The things which make a successful typist are:


Repetition and routine, posture, home keys, covering keyboard with skin


The first key to learning to type is learning the correct hand position. Starting with your pinky on the A key, your left-hand fingers rest on the A, S, D, and F keys. The right-hand pinky goes on the ; key, and fingers rest on the J, K, L, and; keys. These keys are the home row keys. Your thumbs should either be in the air or lightly touch the spacebar key. Once you have the hand positions down, you can practice touch typing – typing without looking at the keyboard. By doing so, your muscles will memorise the movements and even key patterns. 


For example, when you type frequently used combinations such as “the”, your motor system will pick up on this. With muscle memory, you can type at a much faster speed. In addition, when you type looking at the screen, you are able to catch errors faster. This frees up cognitive attention and processing power for the content of the task, so writers can focus on the work they are producing vs. the mechanics of recording it in electronic format.


You probably know roughly where the keys are located on the keyboard, but the goal of improving your typing skills is to do it without looking at the keys. Set yourself up for success by putting your body in the proper position for comfort and avoiding injury.

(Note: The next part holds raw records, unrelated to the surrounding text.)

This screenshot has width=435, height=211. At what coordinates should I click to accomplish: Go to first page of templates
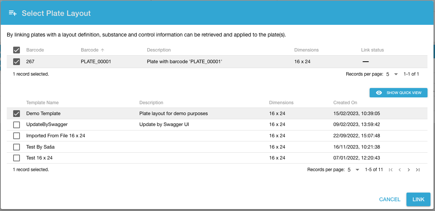click(391, 170)
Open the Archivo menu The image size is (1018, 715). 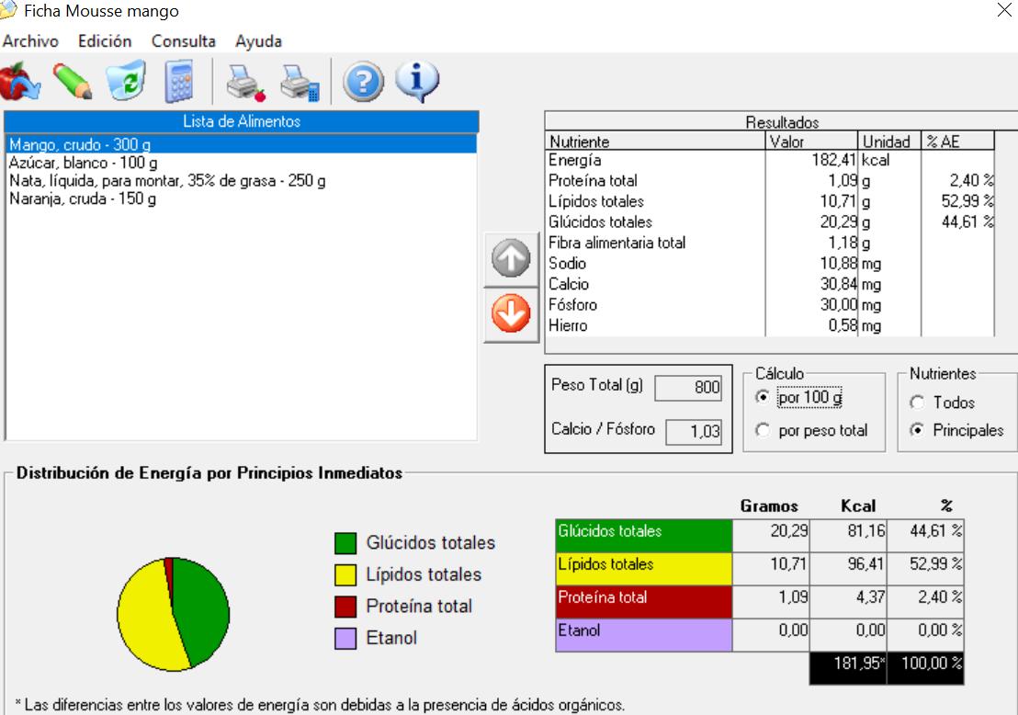pos(30,41)
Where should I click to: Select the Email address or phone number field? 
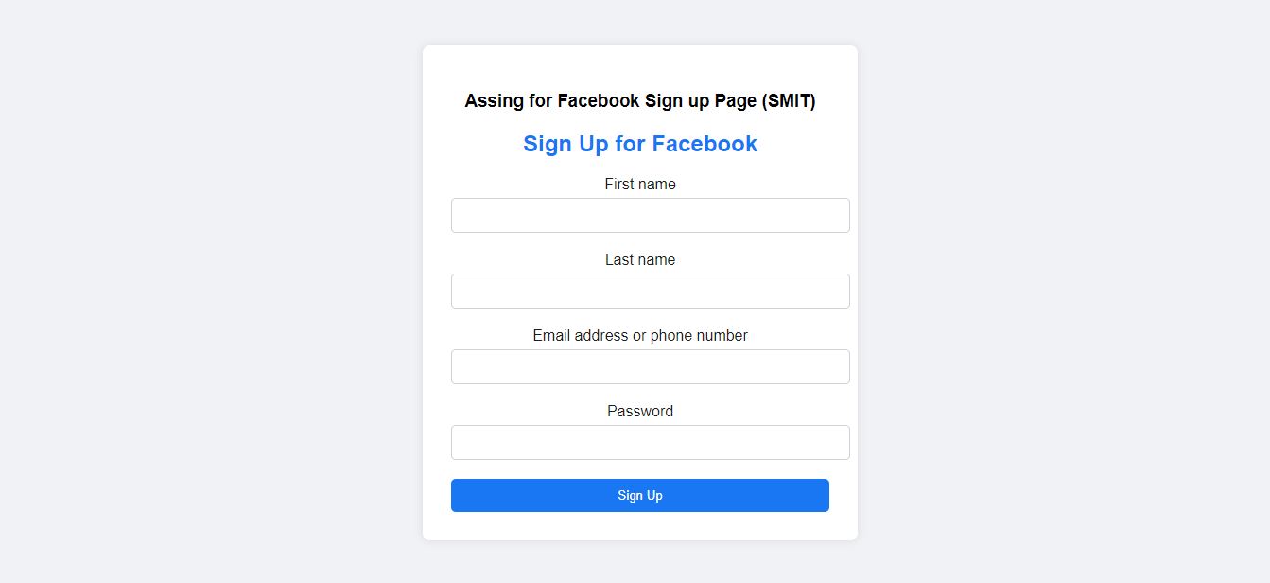tap(651, 366)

 Follow these seven steps to improve your typing posture and positioning:

  1. Sit up straight in a chair with the keyboard or laptop at a comfortable height on the table or desk.
  2. Put your feet flat on the floor.
  3. Place the screen so it’s 15 to 25 inches from your eyes, and in a position where you are looking down slightly.
  4. Keep your elbows bent at a 90-degree angle and try to expose your shoulders, arms, wrists, and elbows to as little strain as possible. You want to avoid developing any habits that would cause repetitive stress injury long-term.
  5. Place your left and right pointer fingers on the F and the J keys. Many keyboards have a little raised tab on those letters so you can orient your fingers without looking. Let the rest of your fingers on each hand fall on the remaining keys in the home row (D, S, and A for the left hand; K, L, and the “;” symbol for the right hand). Both thumbs rest on the space bar.
  6. With your fingers positioned on the home row, you’ll train your hands to reach all the other keys without having to look. This is called “touch typing.” Essentially, each finger is responsible for the keys just above and below the home row key it sits on. Try to imagine vertical dividers around each finger. The right pinky is responsible for the return, shift, and delete keys, and the left pinky is for the shift, caps lock, and tab keys. It may feel awkward at first since our pinky fingers aren’t always strong, but with practice, it will feel more natural.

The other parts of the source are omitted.